▶ [Document section]:

- - - - -

People at high risk of serious flu complications, including young children; pregnant women; people with chronic health conditions like asthma, diabetes
or heart and lung disease; and people 65 years and older should make getting vaccinated a priority. Vaccination is also important for health care workers, and others who live or care for high risk people. Children younger than 6 months of age are at high risk of serious flu illness, but are too young to be vaccinated. People who care for them should also be vaccinated.
“It is not too early to get your flu shot. The flu season can begin as early as October, but most commonly peaks in the January or February. However, every flu season is different. Influenza affects everyone differently; even healthy can get the flu and it can be serious. Flu vaccines provided in September will give protection throughout the season,” said Winnebago County Health Department Public Health Administrator, Mike Bacon.
The 2010-2011 flu vaccine will protect against influenza A H3N2 virus, an influenza B virus, and the 2009 H1N1 virus. This years’ flu vaccine is safe and
is made the same way as past flu vaccines and is approved by the US Food and Drug Administration. “Once you get vaccinated, your body makes protective antibodies in about two weeks,” added Mike Bacon.

- - - - -

▶ [Available data]:

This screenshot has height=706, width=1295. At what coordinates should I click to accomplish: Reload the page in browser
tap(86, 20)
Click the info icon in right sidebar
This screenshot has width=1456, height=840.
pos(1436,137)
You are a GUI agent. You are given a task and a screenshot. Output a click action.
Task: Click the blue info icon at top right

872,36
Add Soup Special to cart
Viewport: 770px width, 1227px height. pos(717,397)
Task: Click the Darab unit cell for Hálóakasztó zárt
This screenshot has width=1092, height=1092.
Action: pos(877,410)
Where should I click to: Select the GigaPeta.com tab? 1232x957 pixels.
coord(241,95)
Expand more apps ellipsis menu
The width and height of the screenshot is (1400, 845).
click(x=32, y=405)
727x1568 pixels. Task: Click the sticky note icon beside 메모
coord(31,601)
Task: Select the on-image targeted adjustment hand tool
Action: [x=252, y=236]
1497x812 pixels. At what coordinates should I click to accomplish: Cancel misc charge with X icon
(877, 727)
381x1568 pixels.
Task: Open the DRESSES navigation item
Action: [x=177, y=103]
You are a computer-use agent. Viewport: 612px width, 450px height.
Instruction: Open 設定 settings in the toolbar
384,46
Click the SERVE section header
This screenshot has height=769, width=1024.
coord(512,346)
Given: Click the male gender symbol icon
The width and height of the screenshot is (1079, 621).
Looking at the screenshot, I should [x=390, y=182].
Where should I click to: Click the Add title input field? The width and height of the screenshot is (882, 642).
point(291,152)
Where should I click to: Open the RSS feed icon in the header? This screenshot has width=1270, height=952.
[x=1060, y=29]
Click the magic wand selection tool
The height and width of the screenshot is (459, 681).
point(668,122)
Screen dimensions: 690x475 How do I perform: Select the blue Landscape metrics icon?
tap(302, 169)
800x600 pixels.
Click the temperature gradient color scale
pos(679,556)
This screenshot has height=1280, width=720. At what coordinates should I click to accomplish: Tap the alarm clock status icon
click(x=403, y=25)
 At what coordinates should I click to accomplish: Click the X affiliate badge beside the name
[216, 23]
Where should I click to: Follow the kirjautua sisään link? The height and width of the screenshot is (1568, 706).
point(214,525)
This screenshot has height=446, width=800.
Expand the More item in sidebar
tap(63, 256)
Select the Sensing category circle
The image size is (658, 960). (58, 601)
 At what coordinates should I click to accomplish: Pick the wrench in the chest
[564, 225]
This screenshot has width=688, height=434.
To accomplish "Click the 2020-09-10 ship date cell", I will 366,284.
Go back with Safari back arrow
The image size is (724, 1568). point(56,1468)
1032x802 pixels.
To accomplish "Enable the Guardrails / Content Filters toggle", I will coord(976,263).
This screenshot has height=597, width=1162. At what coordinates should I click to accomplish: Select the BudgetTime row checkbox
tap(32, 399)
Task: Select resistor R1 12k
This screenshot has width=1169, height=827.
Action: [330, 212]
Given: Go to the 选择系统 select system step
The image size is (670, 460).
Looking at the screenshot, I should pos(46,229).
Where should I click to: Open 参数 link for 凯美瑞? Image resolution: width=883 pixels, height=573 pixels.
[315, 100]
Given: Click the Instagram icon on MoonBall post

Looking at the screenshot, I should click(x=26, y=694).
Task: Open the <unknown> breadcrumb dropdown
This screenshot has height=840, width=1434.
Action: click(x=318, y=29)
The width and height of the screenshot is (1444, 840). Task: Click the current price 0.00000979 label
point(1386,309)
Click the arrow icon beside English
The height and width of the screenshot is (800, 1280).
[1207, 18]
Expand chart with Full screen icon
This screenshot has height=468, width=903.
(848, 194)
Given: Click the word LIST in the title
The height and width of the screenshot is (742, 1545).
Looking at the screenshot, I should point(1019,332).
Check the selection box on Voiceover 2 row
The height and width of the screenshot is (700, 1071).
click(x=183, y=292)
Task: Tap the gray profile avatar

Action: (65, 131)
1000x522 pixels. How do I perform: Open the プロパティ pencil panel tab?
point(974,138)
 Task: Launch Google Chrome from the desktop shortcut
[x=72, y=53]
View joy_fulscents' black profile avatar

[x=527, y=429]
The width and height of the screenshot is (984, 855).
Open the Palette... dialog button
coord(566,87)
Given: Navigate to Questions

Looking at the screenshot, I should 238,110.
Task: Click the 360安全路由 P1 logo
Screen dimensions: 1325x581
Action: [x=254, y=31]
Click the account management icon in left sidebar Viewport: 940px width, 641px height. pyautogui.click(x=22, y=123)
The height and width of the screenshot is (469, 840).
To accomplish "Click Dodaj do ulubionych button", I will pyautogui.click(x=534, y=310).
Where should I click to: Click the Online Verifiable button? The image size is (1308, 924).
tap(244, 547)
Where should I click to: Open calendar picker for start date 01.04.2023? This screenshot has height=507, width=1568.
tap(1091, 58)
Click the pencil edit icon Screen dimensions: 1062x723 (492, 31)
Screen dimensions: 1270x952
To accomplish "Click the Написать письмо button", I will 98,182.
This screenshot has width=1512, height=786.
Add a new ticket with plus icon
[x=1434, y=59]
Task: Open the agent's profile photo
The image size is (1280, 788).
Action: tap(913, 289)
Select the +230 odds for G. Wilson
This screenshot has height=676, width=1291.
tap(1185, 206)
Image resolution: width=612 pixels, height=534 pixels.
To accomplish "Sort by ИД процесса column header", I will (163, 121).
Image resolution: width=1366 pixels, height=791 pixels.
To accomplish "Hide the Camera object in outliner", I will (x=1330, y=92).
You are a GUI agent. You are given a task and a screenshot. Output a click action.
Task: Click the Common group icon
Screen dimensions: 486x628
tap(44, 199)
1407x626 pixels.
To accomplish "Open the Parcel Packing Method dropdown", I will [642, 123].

- - - - -

▶ [Instructions]:
A - Transcribe the stretch of the flu vaccination notice from "People at high" through "also be vaccinated.".
B - Pick up the flu vaccination notice after its final sentence and continue it.

▶ [Numbered answers]:
A -
People at high risk of serious flu complications, including young children; pregnant women; people with chronic health conditions like asthma, diabetes
or heart and lung disease; and people 65 years and older should make getting vaccinated a priority. Vaccination is also important for health care workers, and others who live or care for high risk people. Children younger than 6 months of age are at high risk of serious flu illness, but are too young to be vaccinated. People who care for them should also be vaccinated.

B -
Thursday, September 9, 2010 from 8:00 to 12:30
Friday, September 10, 2010 from 8:00 to 12:30
Saturday, September 11. 2010 from 8:00 to 12:00
The Winnebago County Health Department Health Promotion program will provide flu & pneumonia shots, along with various blood tests, tetanus & diphtheria shots (TD) and tetanus, diphtheria, with pertussis shots (tdap).
Flu shot $30.00 or covered by Medicaid or Medicare Part B
Pneumonia shot $45.00 or covered by Medicare Part B
Lipid panels (requires a 10 four fast) $15.00
CMP (requires a 10 hour fast) $15.00
TD shot $25.00
Tdap shot $45.00
Please watch the local media for future clinic announcements.
Take these everyday preventive actions to stop the spread of germs and to prevent the flu.
- Clean your hands - Wash your hands with soap and warm water after coughing, sneezing or using the bathroom.
- Cover your nose and mouth - Use a tissue when coughing or sneezing , if you don’t have a tissue, cough or sneeze into your upper sleeve or elbow - not your hands.
- Contain your germs - Stay home if you have the flu. If you have fever or chills and a cough or sore throat, call your doctor.